[Start of Attachment]
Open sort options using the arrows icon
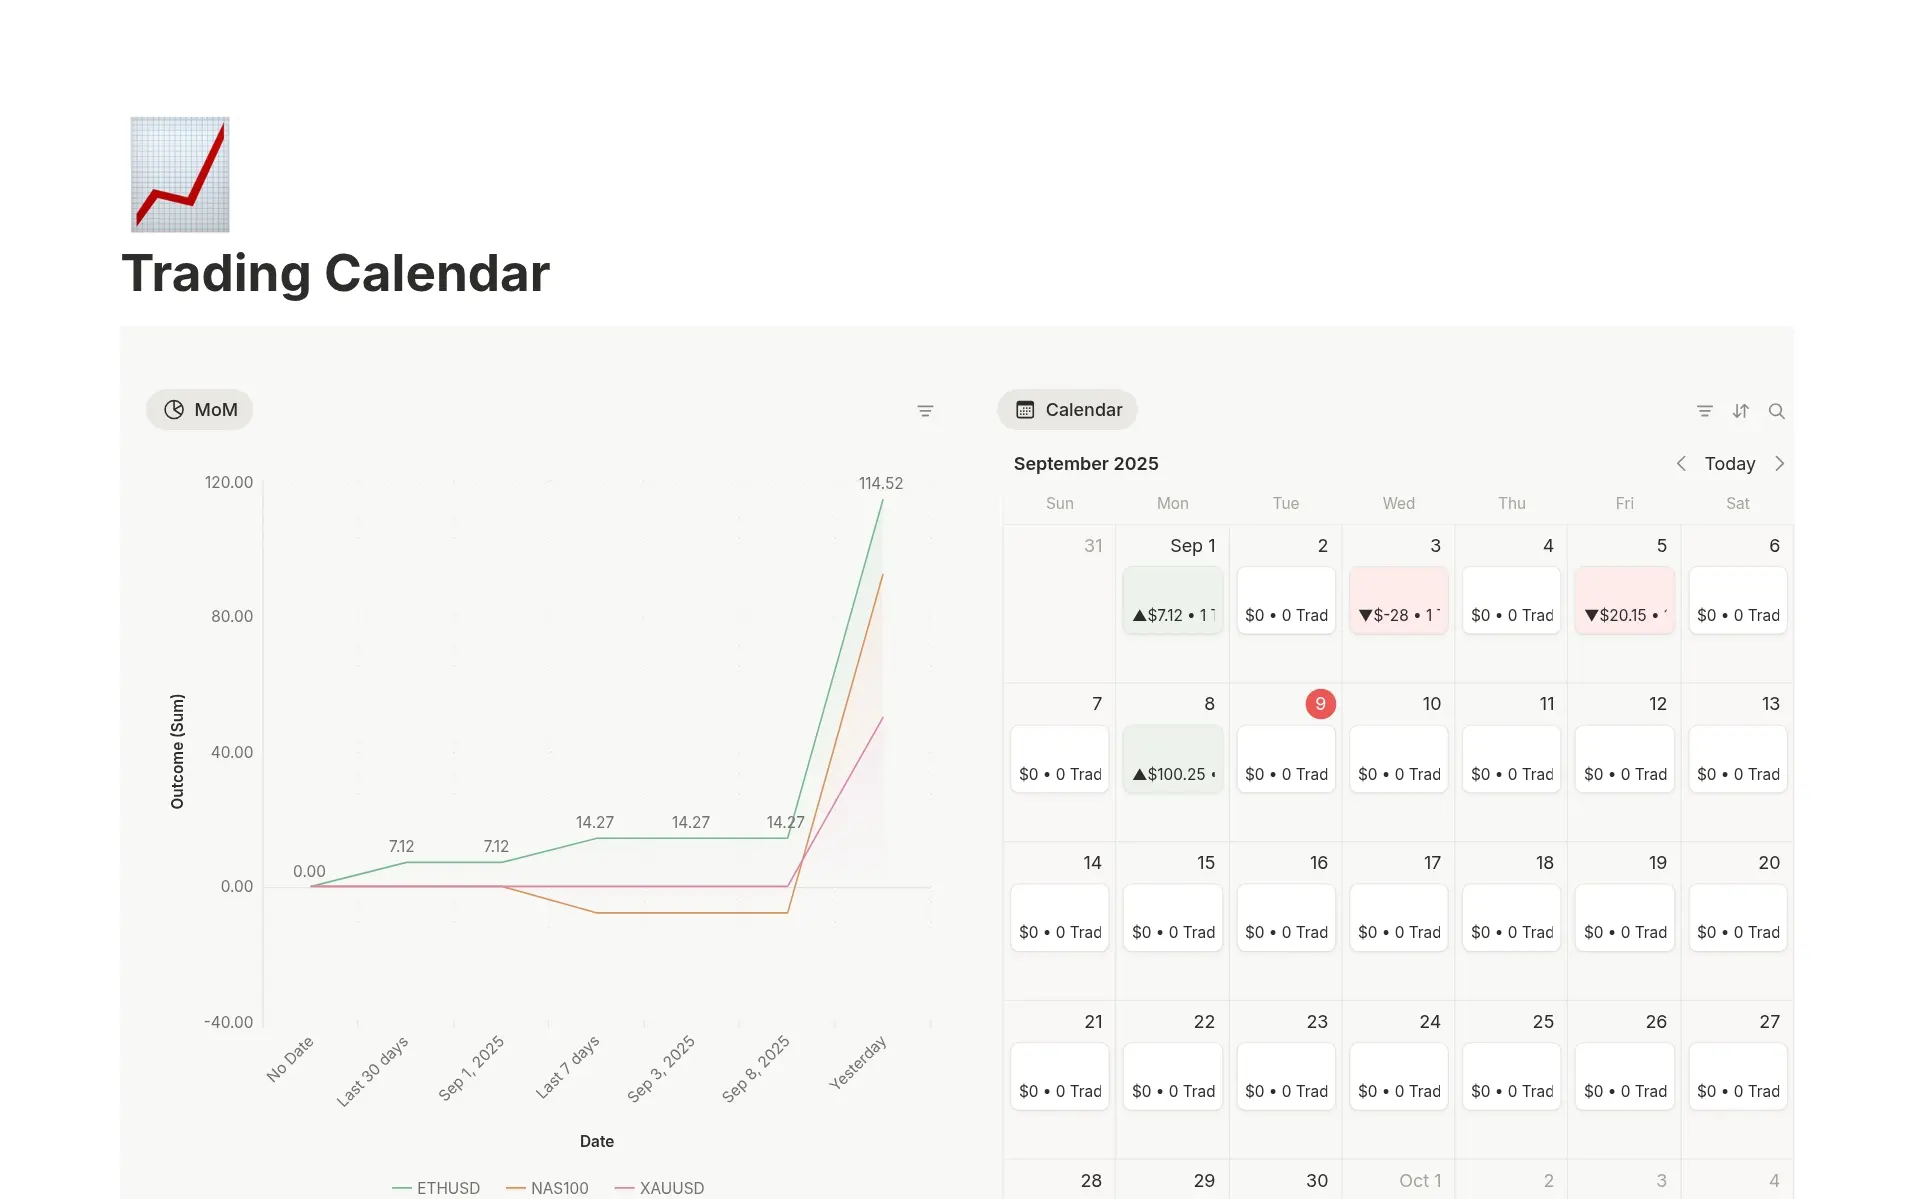 pyautogui.click(x=1741, y=410)
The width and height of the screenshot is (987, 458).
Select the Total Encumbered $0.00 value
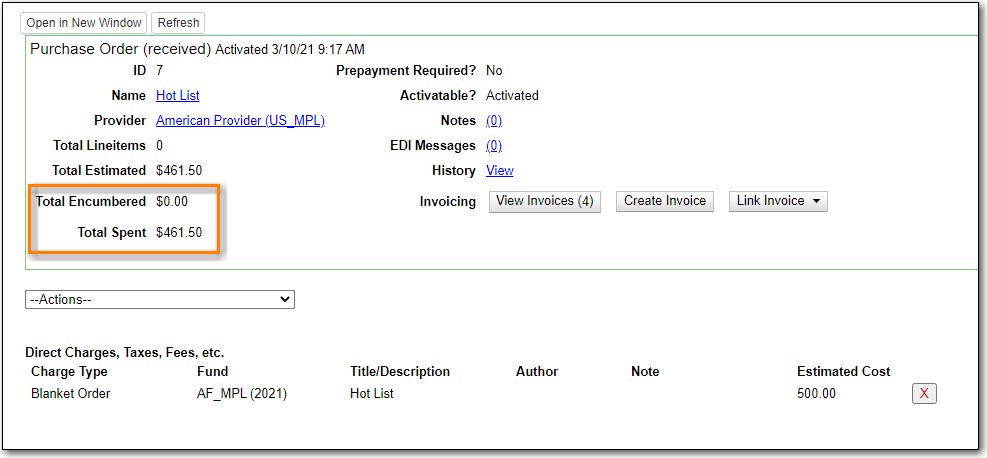click(x=171, y=202)
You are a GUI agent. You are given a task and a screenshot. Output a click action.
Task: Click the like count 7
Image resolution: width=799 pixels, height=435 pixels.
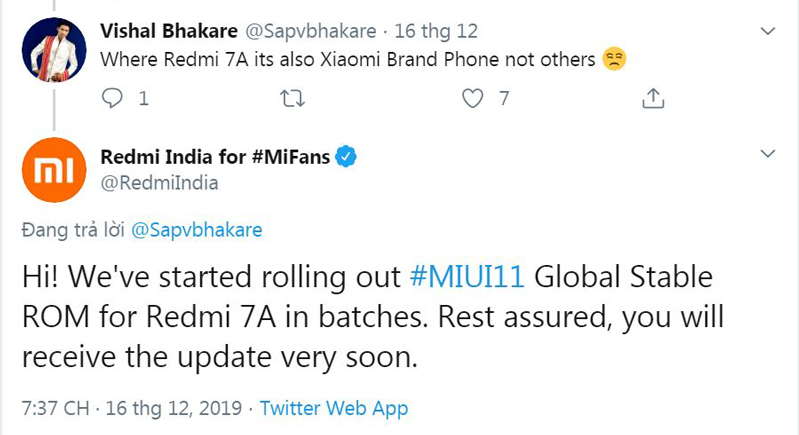(505, 99)
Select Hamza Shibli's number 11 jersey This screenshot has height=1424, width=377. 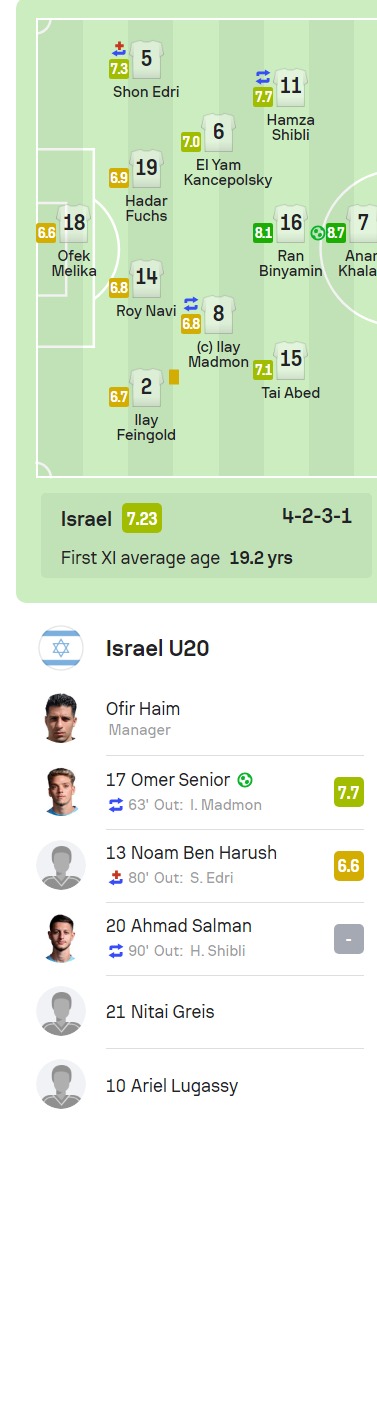(x=291, y=87)
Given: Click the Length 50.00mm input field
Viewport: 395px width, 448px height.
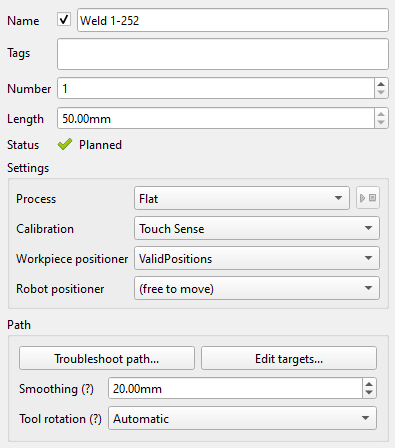Looking at the screenshot, I should [216, 118].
[End of Attachment]
◆ Task requirements
Output exactly the lines from the one containing "Given: Click the Length 50.00mm input field" through the last line of the records above, both included, and leave out the pictures.

◆ Exercise result
Given: Click the Length 50.00mm input field
Viewport: 395px width, 448px height.
Looking at the screenshot, I should [216, 118].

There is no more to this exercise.